● **MATERIAL**:
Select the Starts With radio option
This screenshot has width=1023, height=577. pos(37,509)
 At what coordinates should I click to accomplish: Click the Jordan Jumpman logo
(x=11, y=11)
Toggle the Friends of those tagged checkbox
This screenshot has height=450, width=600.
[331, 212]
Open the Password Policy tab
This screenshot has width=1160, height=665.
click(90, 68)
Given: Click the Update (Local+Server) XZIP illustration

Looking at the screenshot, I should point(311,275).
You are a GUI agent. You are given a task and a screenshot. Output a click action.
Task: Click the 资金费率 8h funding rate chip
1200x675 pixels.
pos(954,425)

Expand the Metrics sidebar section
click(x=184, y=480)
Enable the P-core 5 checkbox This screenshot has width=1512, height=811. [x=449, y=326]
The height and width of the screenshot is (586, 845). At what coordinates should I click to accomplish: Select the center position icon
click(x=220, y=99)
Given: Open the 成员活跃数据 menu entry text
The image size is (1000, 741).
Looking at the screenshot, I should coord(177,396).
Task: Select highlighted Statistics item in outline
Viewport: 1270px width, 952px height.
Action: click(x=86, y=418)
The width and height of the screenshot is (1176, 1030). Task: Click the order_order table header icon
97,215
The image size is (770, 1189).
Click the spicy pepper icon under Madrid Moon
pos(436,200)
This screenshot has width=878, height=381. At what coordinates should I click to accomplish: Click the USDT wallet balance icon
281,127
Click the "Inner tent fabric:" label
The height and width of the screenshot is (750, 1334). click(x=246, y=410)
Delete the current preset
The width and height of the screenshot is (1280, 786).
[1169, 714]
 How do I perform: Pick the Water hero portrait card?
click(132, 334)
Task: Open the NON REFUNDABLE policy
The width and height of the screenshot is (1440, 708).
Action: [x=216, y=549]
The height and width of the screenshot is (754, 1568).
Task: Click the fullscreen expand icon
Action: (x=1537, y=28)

● **WHAT THE EXERCISE ASKS**: Please return the whole listing above word for word, with nothing left out or changed.

● **FINISHED ANSWER**:
Select the Starts With radio option
This screenshot has width=1023, height=577. pos(37,509)
 At what coordinates should I click to accomplish: Click the Jordan Jumpman logo
(x=11, y=11)
Toggle the Friends of those tagged checkbox
This screenshot has height=450, width=600.
[331, 212]
Open the Password Policy tab
This screenshot has width=1160, height=665.
click(90, 68)
Given: Click the Update (Local+Server) XZIP illustration

Looking at the screenshot, I should point(311,275).
You are a GUI agent. You are given a task and a screenshot. Output a click action.
Task: Click the 资金费率 8h funding rate chip
1200x675 pixels.
pos(954,425)

Expand the Metrics sidebar section
click(x=184, y=480)
Enable the P-core 5 checkbox This screenshot has width=1512, height=811. [x=449, y=326]
The height and width of the screenshot is (586, 845). At what coordinates should I click to accomplish: Select the center position icon
click(x=220, y=99)
Given: Open the 成员活跃数据 menu entry text
The image size is (1000, 741).
Looking at the screenshot, I should coord(177,396).
Task: Select highlighted Statistics item in outline
Viewport: 1270px width, 952px height.
Action: click(x=86, y=418)
The width and height of the screenshot is (1176, 1030). Task: Click the order_order table header icon
97,215
The image size is (770, 1189).
Click the spicy pepper icon under Madrid Moon
pos(436,200)
This screenshot has width=878, height=381. At what coordinates should I click to accomplish: Click the USDT wallet balance icon
281,127
Click the "Inner tent fabric:" label
The height and width of the screenshot is (750, 1334). click(x=246, y=410)
Delete the current preset
The width and height of the screenshot is (1280, 786).
[1169, 714]
 How do I perform: Pick the Water hero portrait card?
click(132, 334)
Task: Open the NON REFUNDABLE policy
The width and height of the screenshot is (1440, 708).
Action: [x=216, y=549]
The height and width of the screenshot is (754, 1568).
Task: Click the fullscreen expand icon
Action: (x=1537, y=28)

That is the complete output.